My dad, on the other hand, loved me. I count myself fortunate to have had him as my dad. He let me tag along with him to work during school holidays and I learned my love of nature from him. He loved nothing more than being in the bush and spent his life teaching others to use the land – working in remote areas teaching the locals to grow their food and how to use irrigation. He loved the wild life and in the years after the war, spent many hours drawing them.
So today, in memory of him, I spent time in nature. I went to the nature reserve and went for a long walk. Dad would have loved it here. I use all my senses to appreciate my surroundings on the path. There were beautiful flowers growing wild among the grass, wattle trees in full bloom, trees with delicate, purple flowers, flamboyant trees with their bright red flowers. The sound of kookaburras, crows, and other birds and frogs croaking in the streams and ponds. There’s a duck swimming with her ducklings.
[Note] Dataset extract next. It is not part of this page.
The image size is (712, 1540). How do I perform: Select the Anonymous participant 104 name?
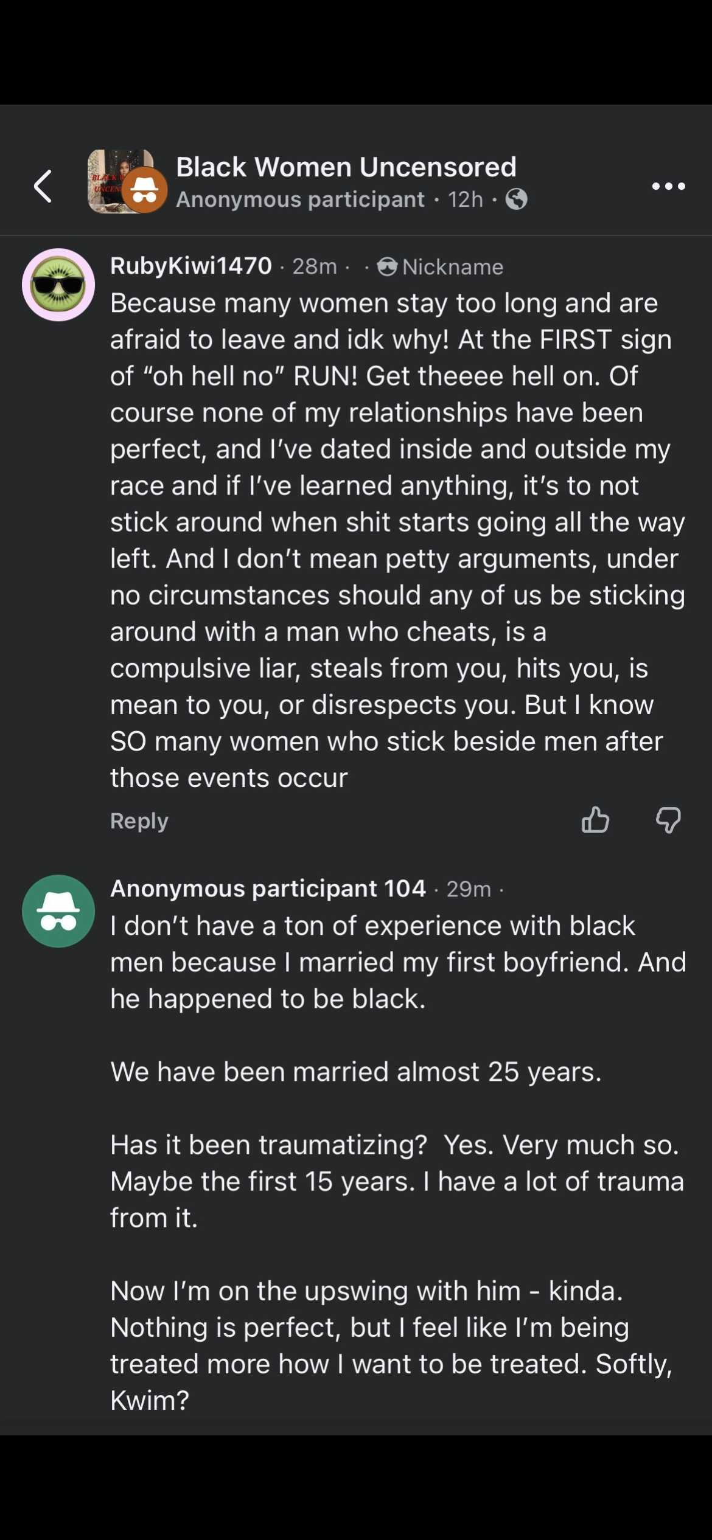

The smell of eucalyptus and the damp earth.
I visit the Koalas – love these creatures. There are a few lazily eating and others sleeping. It always amazes me the positions they sleep in. I remember when I first arrived in Australia and I would take the bus into work. Speaking to dad on the phone I would tell about the dolphins swimming in the river as we drove past – he was so envious. I am sorry I never got to share my world here with him with more than just my words.
I always wanted my dad to be proud of me – don’t know if he ever was. One of the hardest things I ever did was to leave South Africa but dad encouraged me to go. He wanted me to be safe and happy. I hope he knew how much he meant to me and what an enormous difference he made in my life. Love you dad and miss you every single day.